Em inspeção realizada na terça-feira, 15, os Hospitais Cristo Rei, São José e o Dra. Rosy Cury, conhecido como “Balsas Urgente”, todos do município de Balsas (localizado a 758km da capital), receberam autos de infração sanitária, expedidos pela Vigilância Sanitária Estadual, pelo não-cumprimento total das exigências da vistoria realizada em 2009.
A inspeção foi requisitada e coordenada pelo Ministério Público do Maranhão, como parte do inquérito Civil n° 01/2011, instaurado pelos promotores de Justiça Alessandro Brandão Marques, Ruy Antonio Carvalho Filho e Lindemberg Malagueta Vieira, com a finalidade de apurar a qualidade da prestação de serviço público de saúde à população de Balsas.
Participou da vistoria uma equipe multidisciplinar formada por profissionais de engenharia, farmácia, enfermagem, entre outros. Do MPMA, esteve presente o promotor de Justiça Alessandro Brandão Marques.
Os estabelecimentos já haviam sido inspecionados em 2009, sendo que, na vistoria do dia 15, foram constatadas várias irregularidades, cuja correção foi exigida pela Vigilância em 2009. À exceção do Hospital São José, que cumpriu parte das exigências, os demais hospitais vistoriadas avançaram pouco.

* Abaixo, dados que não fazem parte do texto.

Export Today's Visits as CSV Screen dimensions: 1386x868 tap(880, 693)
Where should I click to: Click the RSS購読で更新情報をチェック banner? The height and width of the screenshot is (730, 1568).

Os casos mais graves são os dos Hospitais Cristo Rei e “Balsas Urgente”, cujas lavanderias tiveram o seu funcionamento imediatamente suspenso, por total falta de estrutura e irregularidades nos procedimentos de higiene. O Ministério Público e a Vigilância Sanitária constataram, entre outros problemas, que as roupas são colocadas para secar em varais a céu aberto, com os sacos plásticos que as trazem, sujas, para a lavanderia. A água das lavagens também é desprezada no meio ambiente sem qualquer tratamento.
“O reaproveitamento dos sacos plásticos que trazem as roupas sujas é um absurdo. O desrespeito ao meio ambiente é revoltante”, afirmou o promotor de Justiça.
Da mesma forma, a cozinha do Hospital Balsas Urgente teve seu funcionamento suspenso pela Vigilância Sanitária, depois de reprovada por completa falta de condições de funcionamento. “Afirmo que naquela cozinha o improviso é total e o seu ambiente, com o fogão, pia, vestuário das funcionárias e forma de armazenamento dos alimentos, parece com qualquer coisa menos com uma cozinha de hospital”, completou Alessandro Brandão Marques.
Foi confirmada, ainda, a carência de médicos, especialmente nas especialidade de ortopedia e pediatria.
AUDIÊNCIA
Uma audiência pública deverá ser marcada brevemente para divulgar à população o resultado da inspeção e cobrar do Poder Público a imediata correção das irregularidades detectadas. “Nesse momento, esperamos contar com a participação da população de Balsas para que tomem conhecimento dos fatos e cobrem, junto com o Ministério Público, uma saúde pública de qualidade”, concluiu o promotor de Justiça.